In un’epoca dove tutto scorre veloce, i ritmi sono frenetici e vale la regola del chi si ferma è perduto, mantenere l’equilibrio e la serenità non è cosa semplice. Sarà per questo che sono sempre di più le persone che si avvicinano allo yoga, un’attività in grado di regalare benessere a corpo e mente, e di riportare le persone in contatto con la propria interiorità, ma non solo. Sono diversi i benefici supportati da ricerche scientifiche, attribuiti a questa antica pratica orientale: una diminuzione dello stress, dell’ipertensione, un miglioramento del tono muscolare, una maggiore agilità e controllo del proprio corpo, tanto per citarne alcuni.

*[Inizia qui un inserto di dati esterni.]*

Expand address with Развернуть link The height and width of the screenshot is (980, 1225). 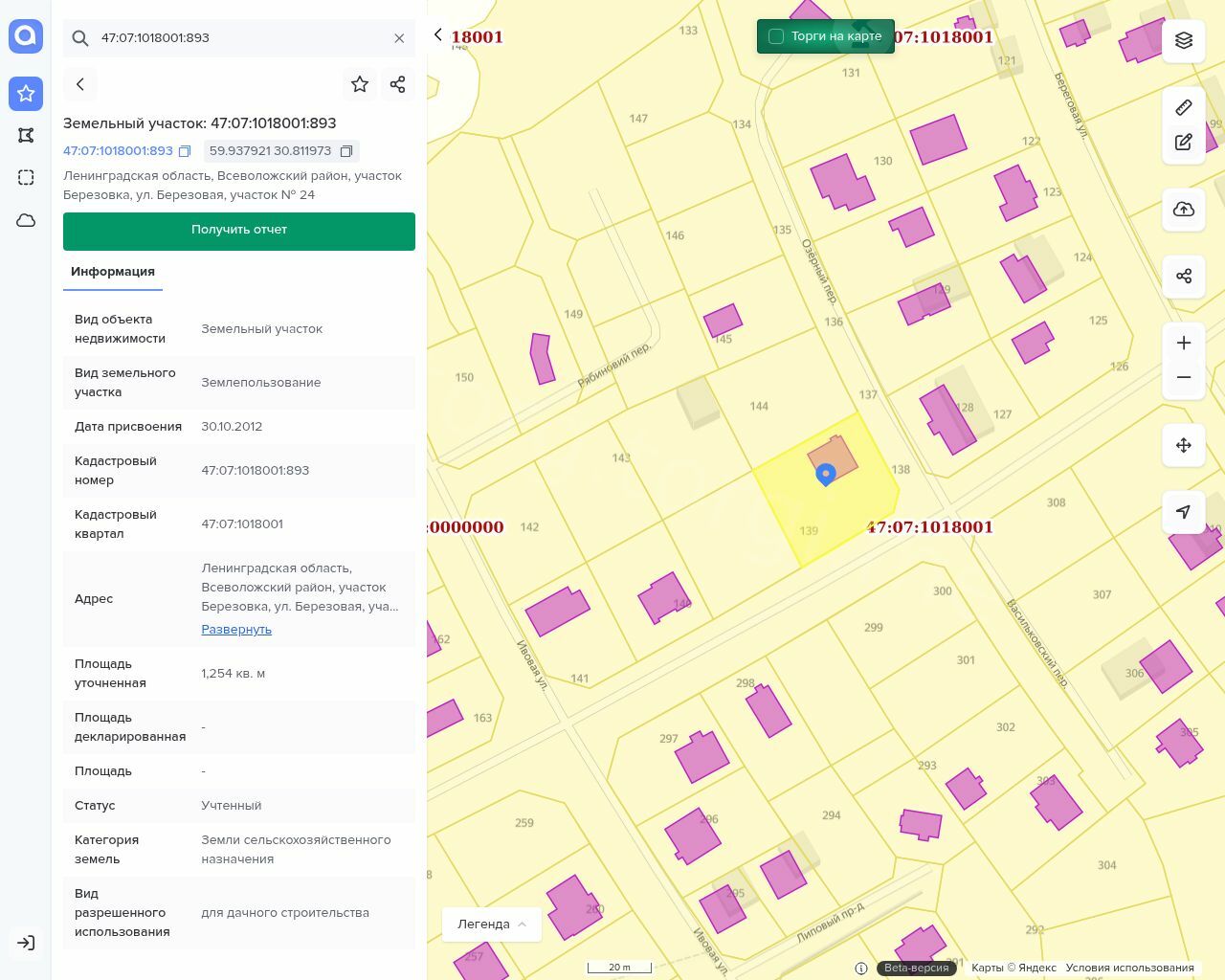236,630
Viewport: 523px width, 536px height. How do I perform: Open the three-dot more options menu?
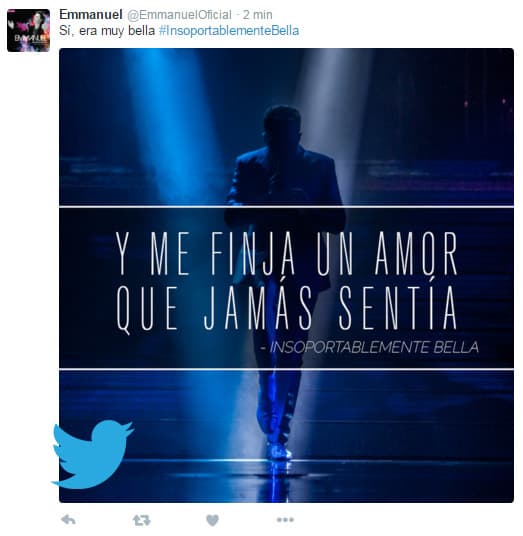(285, 520)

Uno studio pubblicato sulla rivista Journal of Rheumatology da un team di ricercatori americani e canadesi, coordinato da Susan J. Bartlett, docente presso la Johns Hopkins University di Baltimora (Usa) e la McGill University di Montreal (Canada), ha recentemente dimostrato come lo yoga rappresenti anche un valido aiuto per alleviare i sintomi dell'artrite «poichè combina l'attività fisica con potenti tecniche di rilassamento per la gestione dello stress e si focalizza sulle limitazioni fisiche che possono cambiare giorno dopo giorno», ha dichiarato la professoressa.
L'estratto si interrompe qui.